Рут Рэнделл
Волк на заклание
Арнольд Беннет
Отель «Гранд Вавилон»
Рут Рэнделл
Волк на заклание
(Пер. с англ. Э. Шустера)
Не беспокойся! Путь начертан твой — вчера,
Страстям разрешено играть тобой — вчера.
О чем тебе тужить? Без твоего согласья
Дней будущих твоих уставлен строй — вчера.
Нас опрокинутый, как блюдо, небосвод
Гнетет невзгодами и тьмой лихих забот.
На дружбу кувшина и чаши полюбуйся:
Они целуются, хоть кровь меж них течет.
Омар Хайям (перевод О. Румера)
1
Они походили на людей, собравшихся кого-нибудь убить.

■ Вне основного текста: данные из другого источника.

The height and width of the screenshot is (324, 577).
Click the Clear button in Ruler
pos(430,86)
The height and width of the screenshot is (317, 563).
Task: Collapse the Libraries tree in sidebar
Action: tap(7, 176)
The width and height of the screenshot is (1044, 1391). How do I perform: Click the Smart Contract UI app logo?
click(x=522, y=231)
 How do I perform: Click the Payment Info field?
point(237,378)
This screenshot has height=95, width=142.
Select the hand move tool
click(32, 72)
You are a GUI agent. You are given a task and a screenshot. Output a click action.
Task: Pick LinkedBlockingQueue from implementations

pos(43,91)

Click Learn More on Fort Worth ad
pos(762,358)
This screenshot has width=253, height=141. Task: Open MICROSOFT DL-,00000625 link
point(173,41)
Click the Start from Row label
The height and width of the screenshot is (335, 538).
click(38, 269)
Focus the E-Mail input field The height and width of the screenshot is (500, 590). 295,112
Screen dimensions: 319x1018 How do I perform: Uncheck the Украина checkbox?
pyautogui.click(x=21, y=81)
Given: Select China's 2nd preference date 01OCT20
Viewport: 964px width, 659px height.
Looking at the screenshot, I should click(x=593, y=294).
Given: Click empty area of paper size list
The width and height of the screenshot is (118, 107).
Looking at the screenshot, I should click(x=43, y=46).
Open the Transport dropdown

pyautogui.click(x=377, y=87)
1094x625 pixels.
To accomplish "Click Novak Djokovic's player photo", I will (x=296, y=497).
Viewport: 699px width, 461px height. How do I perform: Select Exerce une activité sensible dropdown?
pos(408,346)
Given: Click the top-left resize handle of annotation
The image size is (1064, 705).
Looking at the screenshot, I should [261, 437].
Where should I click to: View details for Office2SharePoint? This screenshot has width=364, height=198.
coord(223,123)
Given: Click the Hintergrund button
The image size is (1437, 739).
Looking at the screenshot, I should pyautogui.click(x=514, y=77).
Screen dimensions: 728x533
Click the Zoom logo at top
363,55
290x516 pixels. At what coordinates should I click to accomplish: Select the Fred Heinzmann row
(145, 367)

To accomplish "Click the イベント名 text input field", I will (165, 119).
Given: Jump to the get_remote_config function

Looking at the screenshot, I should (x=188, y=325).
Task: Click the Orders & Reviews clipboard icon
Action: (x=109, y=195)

Только представить: полиция останавливает их машину, которая чересчур быстро несется в наступающих сумерках. Мужчине и девушке придется выйти на дорогу и объяснить, почему у них с собой орудие убийства. Объяснения придется давать мужчине, девушка просто не сможет отвечать. Глядя, как в быстро сгущающейся тьме тонкие струйки дождя стекают по ветровому стеклу, она думала о том, что дождевики на них напоминают гангстерскую маскировку, а нож вынут из чехла неспроста.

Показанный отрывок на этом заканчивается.